「イシューからはじめよ」に学ぶ本質的なアウトプットを生み出す力

できるだけかける時間を短く、大きな成果を得たいと思う人は多いですよね。

もし、同じアウトプットが出せるなら10時間働いて出すよりも3時間でできれば、それ以外の7時間を別の時間にあてることも可能です。

短時間に集中して他の時間には、他のことも全力でこなす。

これがおそらく、自分の時間を最も有意義に使える方法といえるのではないでしょうか。

今回は、「イシューからはじめよ」という本から”短時間でバリューの高いアウトプットを出す方法”を学んでみたいと思います。

働く時間なんてどうでもいい


バブル時代以前は、諸外国に追いつけ!追い越せ!ということで、長時間労働でとにかく目標を達成する力が求められてきました。

しかし、最近ではワークライフバランス、働き方改革という言葉にもあるように働く時間を制御する時間も出てきます。

本書では、このどちらがいいというスタンスではなく、とにかく「バリューのある仕事」をすることの大事さについて触れています。

つまり、物事の問題(イシュー)度の高い、かつ解の質を高めていくアプローチを取ることが生産性(成果/時間・労力)を上げるには必須だということです。

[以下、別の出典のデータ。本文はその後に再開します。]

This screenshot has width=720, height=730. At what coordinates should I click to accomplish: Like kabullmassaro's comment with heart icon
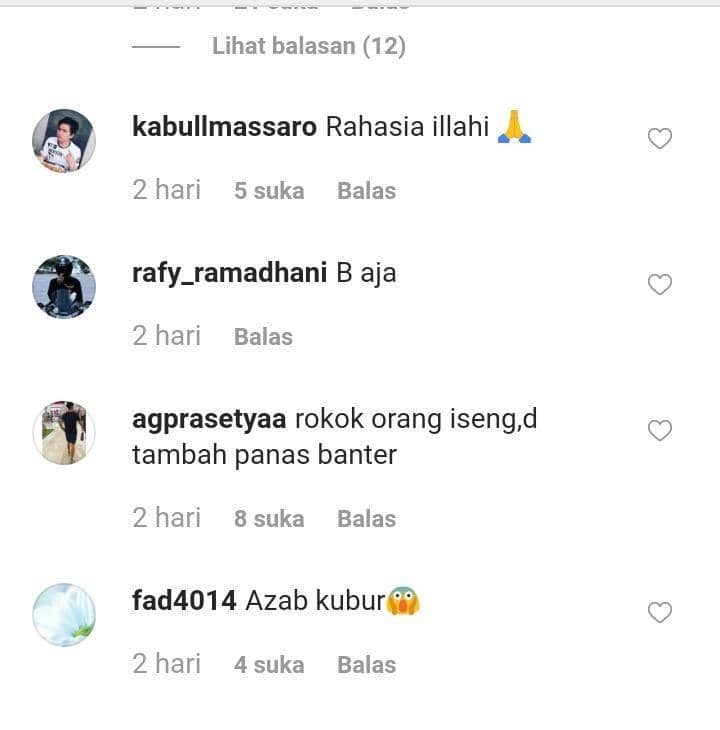pyautogui.click(x=659, y=138)
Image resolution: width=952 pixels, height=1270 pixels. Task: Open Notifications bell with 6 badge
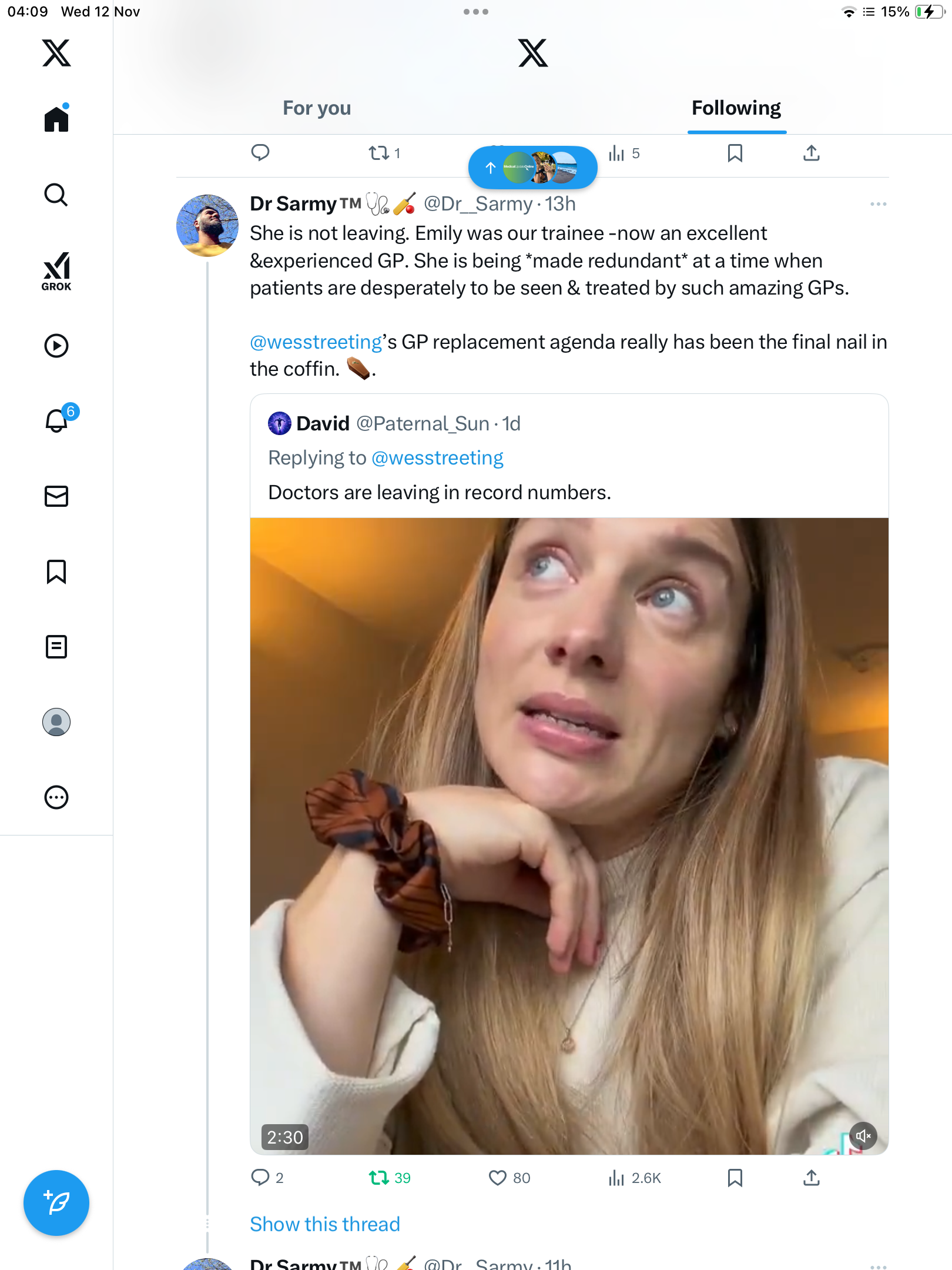[x=57, y=421]
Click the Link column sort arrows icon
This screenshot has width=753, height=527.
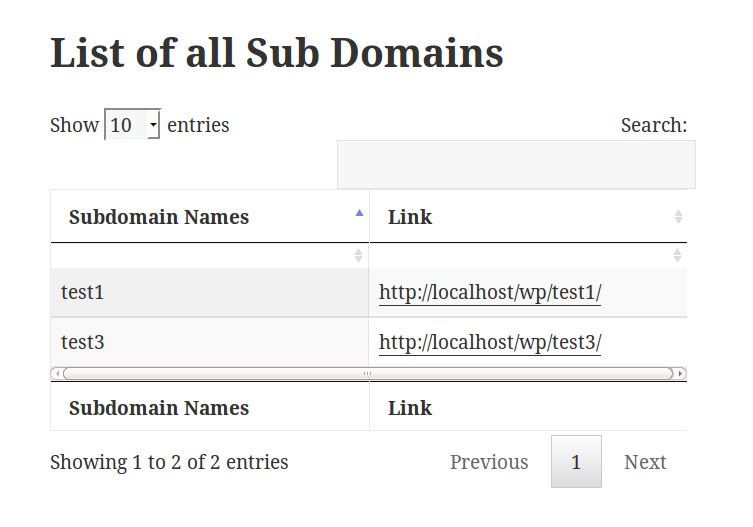click(678, 217)
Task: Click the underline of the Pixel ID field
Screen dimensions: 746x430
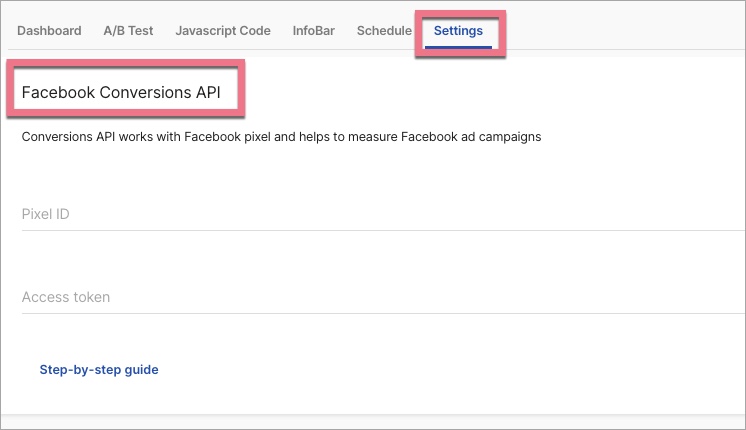Action: pos(380,230)
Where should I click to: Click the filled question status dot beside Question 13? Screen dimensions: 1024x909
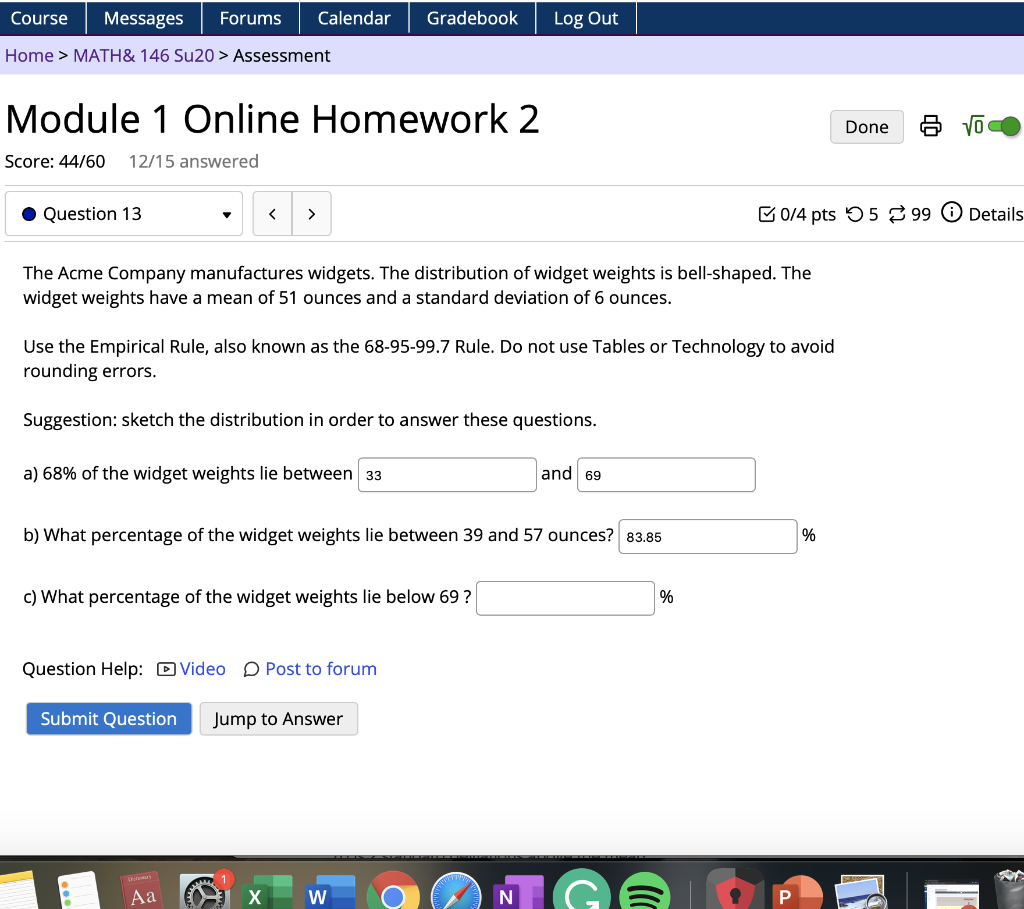[x=30, y=213]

この考え方をするにあたって、筆者が言っているのは労働時間なんてどうでもいいということです。

時間で労働を測るのが「レイバラー(労働者)」、アウトプットで労働を測るのが「ワーカー」の違いであり、現状にもたらす変化の大きさを価値と考えるべきなのです。

物事の本質を見極める


良いイシューには3つの条件があるといいます。

・本質的な選択肢である
・深い仮説がある
・答えを出せる

本質的な選択肢である

一見イシューに見えても、実はそうでない「なんちゃってイシュー」というものも存在します。

本質的なイシューとなんちゃってイシューを見極めるためには、一次情報を獲得するということです。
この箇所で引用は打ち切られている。